_Exercise instructions_
Return every line of the records that includes the string "green".

▽

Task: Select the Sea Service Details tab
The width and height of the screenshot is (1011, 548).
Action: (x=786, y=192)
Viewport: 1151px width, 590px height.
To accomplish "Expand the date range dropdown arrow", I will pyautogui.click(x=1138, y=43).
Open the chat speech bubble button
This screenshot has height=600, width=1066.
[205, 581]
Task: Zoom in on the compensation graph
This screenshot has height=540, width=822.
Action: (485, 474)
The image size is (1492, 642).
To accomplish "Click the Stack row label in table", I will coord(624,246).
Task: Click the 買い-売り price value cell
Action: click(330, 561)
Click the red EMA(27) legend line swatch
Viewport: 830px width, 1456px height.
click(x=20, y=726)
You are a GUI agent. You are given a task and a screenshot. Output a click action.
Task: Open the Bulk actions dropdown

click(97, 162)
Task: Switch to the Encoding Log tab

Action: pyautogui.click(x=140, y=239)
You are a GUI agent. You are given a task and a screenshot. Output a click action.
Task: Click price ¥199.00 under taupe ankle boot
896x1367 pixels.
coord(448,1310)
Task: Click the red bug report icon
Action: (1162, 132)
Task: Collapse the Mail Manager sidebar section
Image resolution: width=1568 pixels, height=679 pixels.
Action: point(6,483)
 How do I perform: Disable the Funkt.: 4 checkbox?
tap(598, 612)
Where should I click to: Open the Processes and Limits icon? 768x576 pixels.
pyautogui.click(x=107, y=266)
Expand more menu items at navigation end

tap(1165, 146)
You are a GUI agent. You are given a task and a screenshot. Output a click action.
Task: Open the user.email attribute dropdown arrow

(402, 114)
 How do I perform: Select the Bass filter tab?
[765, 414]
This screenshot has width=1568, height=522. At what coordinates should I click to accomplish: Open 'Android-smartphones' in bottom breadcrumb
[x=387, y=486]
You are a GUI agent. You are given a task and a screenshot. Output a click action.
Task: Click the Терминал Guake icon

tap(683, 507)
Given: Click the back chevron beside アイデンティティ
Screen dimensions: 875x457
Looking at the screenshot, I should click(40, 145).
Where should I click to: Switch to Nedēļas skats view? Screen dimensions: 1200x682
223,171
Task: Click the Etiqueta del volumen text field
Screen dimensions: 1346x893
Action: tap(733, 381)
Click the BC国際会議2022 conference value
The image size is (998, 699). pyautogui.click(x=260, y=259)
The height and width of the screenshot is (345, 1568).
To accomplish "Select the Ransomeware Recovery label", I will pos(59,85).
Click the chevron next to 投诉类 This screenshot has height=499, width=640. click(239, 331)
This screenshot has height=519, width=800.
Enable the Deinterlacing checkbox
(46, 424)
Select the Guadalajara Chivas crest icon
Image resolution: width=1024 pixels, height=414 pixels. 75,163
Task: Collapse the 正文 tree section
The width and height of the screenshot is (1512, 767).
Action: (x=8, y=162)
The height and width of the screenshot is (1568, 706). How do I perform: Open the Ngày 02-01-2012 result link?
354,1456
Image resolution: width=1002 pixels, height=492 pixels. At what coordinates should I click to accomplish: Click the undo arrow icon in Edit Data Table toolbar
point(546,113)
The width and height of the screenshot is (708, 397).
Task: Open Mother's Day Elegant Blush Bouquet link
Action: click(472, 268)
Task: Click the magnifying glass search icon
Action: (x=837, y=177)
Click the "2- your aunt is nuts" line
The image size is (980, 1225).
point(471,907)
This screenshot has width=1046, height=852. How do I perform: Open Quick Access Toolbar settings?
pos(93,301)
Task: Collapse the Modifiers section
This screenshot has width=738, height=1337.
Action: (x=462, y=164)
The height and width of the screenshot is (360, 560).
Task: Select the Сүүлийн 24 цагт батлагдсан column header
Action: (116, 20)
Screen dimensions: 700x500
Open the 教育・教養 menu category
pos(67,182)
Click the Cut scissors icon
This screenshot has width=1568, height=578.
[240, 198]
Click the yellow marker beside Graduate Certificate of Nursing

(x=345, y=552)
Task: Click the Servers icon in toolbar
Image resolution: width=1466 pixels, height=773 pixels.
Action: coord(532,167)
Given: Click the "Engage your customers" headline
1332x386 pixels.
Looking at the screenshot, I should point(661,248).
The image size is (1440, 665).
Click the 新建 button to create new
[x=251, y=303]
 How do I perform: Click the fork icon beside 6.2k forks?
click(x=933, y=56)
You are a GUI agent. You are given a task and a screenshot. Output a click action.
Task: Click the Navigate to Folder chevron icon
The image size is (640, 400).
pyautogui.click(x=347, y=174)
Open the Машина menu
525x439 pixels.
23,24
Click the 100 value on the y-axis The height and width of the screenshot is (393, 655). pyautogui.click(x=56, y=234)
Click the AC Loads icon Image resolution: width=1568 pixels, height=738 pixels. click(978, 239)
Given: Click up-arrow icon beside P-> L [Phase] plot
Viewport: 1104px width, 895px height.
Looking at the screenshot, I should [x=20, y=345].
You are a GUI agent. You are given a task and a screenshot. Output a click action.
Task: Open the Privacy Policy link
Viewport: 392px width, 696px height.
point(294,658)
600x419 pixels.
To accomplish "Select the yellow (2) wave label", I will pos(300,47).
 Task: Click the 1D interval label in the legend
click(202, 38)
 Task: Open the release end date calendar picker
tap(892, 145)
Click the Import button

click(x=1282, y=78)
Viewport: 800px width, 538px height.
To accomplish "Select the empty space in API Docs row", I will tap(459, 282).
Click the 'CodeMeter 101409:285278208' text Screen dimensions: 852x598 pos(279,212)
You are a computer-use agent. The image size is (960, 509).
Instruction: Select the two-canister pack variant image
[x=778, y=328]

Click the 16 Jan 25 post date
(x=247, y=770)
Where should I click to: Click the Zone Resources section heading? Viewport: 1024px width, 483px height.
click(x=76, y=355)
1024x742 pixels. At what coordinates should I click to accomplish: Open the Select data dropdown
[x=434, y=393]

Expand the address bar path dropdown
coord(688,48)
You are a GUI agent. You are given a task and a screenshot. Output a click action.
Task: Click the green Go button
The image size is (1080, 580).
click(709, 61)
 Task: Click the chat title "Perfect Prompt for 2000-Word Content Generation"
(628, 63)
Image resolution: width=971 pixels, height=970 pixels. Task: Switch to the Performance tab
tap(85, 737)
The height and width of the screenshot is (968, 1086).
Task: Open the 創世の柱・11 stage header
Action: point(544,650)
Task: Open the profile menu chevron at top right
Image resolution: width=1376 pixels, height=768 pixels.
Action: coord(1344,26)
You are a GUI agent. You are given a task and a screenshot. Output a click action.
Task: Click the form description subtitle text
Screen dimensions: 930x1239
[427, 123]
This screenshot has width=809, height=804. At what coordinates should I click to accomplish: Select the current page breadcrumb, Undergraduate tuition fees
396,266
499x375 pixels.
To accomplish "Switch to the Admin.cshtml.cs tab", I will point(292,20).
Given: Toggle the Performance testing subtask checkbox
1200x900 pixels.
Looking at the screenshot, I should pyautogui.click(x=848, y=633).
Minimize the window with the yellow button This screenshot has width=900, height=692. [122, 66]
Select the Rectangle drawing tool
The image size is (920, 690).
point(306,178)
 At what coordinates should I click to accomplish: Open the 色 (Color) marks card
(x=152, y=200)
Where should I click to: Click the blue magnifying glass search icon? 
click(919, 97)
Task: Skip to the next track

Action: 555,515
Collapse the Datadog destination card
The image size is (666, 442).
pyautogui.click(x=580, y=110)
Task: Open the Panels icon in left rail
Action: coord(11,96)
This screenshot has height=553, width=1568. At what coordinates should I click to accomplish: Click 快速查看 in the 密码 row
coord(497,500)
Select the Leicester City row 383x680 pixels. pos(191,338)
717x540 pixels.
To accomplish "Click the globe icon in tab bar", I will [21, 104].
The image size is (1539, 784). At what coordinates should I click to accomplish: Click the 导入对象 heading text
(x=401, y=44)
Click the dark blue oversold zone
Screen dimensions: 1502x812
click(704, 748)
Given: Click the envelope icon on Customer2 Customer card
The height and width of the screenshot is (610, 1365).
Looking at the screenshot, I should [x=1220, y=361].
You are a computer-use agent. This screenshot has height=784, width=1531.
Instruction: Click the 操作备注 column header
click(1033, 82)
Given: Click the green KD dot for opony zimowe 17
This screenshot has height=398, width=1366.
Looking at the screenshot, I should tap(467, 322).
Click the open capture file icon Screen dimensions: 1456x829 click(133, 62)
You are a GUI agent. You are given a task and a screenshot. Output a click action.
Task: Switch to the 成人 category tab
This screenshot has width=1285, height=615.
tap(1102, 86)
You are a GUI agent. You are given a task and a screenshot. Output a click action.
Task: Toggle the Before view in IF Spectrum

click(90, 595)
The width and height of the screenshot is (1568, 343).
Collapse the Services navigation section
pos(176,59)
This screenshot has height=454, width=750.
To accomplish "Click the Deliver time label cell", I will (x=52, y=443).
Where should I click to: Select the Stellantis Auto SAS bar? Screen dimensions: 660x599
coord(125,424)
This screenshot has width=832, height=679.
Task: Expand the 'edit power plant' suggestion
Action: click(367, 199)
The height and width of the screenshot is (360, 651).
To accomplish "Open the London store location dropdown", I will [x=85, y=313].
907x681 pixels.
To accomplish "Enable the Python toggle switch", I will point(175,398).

△

_Task response_
Task: Click the green Go button
Given: Click the green KD dot for opony zimowe 17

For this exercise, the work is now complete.